Family



I do not comprehend the distance between my extended family members. It seems as though we never get together except for funerals. I would say weddings, but we are even rather distant in that aspect. I realize that all families are different, but to this day, I regret not being a part of a close-knit family, who is there for one another come rain and shine. My only salvation is to make my own kids comfortable enough with me that they will bring their future families in closer to the nest. It grieves me to recall the minimal support I received from "blood" ties when both my father and husband died.
When my husband died, it began for me a tremendous inner battle. At the time, I felt such bitterness and anger for his family that in the beginning I barely talked to them.

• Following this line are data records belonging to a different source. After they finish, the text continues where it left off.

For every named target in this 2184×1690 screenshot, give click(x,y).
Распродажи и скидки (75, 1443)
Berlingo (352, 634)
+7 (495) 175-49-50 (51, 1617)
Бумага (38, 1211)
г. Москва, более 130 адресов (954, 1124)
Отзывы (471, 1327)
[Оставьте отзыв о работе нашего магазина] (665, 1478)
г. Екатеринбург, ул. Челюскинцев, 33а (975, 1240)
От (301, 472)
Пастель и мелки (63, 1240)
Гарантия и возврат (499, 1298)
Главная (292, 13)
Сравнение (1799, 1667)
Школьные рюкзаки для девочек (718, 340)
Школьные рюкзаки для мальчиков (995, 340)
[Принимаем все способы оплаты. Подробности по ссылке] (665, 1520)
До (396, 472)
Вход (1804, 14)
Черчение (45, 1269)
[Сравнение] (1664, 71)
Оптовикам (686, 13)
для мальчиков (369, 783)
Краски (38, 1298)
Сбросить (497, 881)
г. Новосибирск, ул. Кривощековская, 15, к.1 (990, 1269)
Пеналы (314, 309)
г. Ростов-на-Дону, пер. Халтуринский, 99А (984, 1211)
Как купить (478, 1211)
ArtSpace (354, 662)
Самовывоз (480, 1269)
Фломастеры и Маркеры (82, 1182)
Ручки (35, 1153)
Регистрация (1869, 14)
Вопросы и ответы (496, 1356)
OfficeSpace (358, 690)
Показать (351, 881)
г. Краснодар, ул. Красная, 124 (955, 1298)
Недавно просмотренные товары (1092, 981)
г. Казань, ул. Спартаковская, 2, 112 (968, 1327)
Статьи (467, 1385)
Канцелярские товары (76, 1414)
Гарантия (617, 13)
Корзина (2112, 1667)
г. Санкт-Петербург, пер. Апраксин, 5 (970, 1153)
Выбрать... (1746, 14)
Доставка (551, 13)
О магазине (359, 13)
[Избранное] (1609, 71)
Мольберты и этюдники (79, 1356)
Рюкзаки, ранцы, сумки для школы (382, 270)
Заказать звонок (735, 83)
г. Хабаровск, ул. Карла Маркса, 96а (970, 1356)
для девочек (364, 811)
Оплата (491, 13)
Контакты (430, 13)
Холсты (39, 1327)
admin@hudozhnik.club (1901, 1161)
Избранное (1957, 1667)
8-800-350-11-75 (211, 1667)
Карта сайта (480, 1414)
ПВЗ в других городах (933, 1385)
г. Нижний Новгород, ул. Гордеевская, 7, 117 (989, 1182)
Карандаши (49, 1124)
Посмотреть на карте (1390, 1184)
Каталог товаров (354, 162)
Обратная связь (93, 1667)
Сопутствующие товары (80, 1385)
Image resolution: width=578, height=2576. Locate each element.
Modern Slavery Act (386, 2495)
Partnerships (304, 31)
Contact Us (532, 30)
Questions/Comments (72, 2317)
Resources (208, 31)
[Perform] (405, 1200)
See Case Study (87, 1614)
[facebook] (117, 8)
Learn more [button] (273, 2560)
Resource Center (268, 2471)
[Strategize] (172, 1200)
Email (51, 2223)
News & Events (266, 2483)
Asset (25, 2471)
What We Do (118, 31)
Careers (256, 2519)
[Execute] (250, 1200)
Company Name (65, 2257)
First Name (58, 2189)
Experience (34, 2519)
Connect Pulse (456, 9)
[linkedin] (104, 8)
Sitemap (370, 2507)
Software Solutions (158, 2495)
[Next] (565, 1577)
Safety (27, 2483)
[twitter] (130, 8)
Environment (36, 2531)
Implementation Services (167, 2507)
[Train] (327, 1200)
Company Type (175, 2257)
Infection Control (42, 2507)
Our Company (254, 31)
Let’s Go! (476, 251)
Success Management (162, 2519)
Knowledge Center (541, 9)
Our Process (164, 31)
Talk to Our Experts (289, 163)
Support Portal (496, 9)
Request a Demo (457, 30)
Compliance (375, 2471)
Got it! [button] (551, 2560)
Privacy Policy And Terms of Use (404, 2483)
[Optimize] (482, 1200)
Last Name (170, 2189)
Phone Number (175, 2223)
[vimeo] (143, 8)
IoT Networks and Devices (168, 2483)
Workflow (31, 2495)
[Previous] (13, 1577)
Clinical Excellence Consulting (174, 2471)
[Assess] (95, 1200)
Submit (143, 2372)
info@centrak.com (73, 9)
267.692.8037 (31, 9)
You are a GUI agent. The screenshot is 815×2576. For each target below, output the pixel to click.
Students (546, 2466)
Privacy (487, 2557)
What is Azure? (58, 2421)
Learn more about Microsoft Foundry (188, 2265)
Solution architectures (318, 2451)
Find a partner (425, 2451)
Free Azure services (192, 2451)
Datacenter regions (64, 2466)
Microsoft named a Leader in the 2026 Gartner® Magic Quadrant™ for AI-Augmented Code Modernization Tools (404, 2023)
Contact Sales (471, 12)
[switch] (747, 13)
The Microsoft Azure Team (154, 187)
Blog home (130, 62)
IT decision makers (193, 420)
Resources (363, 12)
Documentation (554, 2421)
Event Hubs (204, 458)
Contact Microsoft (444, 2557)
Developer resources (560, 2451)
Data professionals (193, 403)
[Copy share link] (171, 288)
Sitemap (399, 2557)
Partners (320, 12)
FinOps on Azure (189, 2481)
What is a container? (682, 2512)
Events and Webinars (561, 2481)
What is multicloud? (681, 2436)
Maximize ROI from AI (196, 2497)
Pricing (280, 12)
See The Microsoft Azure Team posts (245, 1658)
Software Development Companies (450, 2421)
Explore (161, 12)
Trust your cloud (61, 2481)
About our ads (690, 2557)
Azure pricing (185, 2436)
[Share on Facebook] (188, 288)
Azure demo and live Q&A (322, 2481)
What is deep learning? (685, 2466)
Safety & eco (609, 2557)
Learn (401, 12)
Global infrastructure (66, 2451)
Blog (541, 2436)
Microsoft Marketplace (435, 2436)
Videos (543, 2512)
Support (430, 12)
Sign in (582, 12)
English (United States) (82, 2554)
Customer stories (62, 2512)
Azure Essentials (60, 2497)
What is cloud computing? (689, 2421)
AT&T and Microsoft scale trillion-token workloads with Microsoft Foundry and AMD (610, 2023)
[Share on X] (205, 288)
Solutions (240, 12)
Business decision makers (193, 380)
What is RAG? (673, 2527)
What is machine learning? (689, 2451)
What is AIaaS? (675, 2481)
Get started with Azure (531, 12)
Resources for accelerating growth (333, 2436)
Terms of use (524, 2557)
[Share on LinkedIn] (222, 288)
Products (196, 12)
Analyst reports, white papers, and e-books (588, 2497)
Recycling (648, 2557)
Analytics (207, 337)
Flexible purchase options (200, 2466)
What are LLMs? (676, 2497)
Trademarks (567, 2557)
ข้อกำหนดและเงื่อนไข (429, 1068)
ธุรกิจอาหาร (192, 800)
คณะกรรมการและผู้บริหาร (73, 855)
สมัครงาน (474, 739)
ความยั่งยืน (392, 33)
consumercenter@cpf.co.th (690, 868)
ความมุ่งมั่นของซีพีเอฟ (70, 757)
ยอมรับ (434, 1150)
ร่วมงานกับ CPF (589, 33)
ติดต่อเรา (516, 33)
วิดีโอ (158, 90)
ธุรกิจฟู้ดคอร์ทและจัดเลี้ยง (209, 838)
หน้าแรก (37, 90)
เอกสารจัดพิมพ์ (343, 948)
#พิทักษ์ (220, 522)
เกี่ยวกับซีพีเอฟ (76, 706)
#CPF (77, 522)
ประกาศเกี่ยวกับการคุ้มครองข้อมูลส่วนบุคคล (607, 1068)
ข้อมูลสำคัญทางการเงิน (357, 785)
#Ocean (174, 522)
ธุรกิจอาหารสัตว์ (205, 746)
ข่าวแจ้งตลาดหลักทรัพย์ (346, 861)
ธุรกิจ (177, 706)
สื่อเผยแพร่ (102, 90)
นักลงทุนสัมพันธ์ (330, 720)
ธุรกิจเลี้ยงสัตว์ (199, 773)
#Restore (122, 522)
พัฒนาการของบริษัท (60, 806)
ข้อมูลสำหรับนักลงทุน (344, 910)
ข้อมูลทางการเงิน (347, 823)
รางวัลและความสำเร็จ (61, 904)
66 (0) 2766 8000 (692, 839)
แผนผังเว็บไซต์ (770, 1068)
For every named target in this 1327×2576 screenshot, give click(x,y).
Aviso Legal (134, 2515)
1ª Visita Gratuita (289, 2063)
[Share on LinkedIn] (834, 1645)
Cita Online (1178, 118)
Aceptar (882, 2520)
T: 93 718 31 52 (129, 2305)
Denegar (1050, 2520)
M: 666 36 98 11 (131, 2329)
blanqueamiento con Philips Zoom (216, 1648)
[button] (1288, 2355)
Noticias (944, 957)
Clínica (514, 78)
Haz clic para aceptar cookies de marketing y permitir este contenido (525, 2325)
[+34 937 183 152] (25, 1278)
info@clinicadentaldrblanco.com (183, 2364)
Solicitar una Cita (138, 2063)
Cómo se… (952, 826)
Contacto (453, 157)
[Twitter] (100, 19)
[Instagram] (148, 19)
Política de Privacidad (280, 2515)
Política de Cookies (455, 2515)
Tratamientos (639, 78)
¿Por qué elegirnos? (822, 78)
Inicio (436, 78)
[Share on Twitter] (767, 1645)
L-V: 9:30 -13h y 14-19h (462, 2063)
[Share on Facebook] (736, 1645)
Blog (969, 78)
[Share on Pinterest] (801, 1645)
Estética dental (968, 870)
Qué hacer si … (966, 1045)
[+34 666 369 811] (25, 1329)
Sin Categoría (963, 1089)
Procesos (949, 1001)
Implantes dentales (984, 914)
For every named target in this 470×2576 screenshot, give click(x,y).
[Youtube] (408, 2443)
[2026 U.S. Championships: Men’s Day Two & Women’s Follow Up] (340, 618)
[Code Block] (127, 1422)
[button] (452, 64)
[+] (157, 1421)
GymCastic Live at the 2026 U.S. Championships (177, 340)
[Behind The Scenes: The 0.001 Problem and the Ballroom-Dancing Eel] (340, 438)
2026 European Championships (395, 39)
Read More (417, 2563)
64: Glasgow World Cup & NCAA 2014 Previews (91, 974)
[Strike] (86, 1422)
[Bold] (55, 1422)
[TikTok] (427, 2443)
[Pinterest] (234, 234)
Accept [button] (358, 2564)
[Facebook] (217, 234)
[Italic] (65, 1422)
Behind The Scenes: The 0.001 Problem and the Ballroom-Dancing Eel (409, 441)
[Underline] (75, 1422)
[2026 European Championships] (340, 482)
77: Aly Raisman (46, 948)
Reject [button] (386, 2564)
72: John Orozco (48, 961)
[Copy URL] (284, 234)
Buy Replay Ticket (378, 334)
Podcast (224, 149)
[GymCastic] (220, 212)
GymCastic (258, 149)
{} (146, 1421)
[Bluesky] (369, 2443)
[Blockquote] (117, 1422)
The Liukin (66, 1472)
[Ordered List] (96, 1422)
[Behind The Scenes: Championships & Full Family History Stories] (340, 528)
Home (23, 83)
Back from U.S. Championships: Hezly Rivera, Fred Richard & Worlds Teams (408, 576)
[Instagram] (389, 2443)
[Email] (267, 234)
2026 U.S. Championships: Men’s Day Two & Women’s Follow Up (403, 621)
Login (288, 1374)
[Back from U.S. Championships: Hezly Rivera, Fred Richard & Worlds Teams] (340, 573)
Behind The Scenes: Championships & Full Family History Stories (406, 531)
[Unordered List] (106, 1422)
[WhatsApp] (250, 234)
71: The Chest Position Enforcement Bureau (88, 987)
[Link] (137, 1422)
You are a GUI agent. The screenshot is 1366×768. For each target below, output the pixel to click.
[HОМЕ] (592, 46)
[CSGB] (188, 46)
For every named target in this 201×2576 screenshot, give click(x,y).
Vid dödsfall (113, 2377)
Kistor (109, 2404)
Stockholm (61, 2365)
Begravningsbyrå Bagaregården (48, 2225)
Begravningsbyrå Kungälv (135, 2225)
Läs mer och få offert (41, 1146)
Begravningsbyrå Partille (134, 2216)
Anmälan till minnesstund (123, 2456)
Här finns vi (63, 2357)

I immediately made plans to move closer to my hometown, as I could not see living so closely among "his" people without his presence. I have overcome all of this bitterness and now am much closer to his family than I feel I ever would have been had he lived. I feel their pain, they feel mine, and the empathy is a bond which has cemented our lives together forever. I love them dearly now and feel as though nothing would have been the same had he lived. Although I would like to fantasize over what "could have been", it seems reality has made a choice for me to create something better than fantasy with my in-laws. I now feel like a daughter to them and know them better than my own relatives...I can only thank them for the support they have given me and mine during our long road towards wellness.
Every one has a different relationship with their family. With mine, I seemed to be a too far out of touch when both my father's and husband's deaths occurred. When my dad died, I was 9 months pregnant at the time. Unable to board a plane to go see him when he was ill, I felt helpless to aid him at the time. My mother and brother were able to plan and attend the memorial and sent me transcripts of the service. This did nothing to alleviate my pain, if not increasing it to the fullest, as I could not memorialize him with my presence. I like to believe he understands.
My family, as small as it is, has done a lot of growing since his death. My brother and I, with whom I have always had an excellent relationship with, is still a big part of my life. My mother, with which whom it has been a long, hard road towards understanding, get along somewhat better now since my father's death. It seems that without his intervention, we are able to see each other past our own eyes, without his mediation. Although our relationship, in my eyes, still has much progress to make, it would not have come this far with him still present. Our own maturity and strength will take us further still.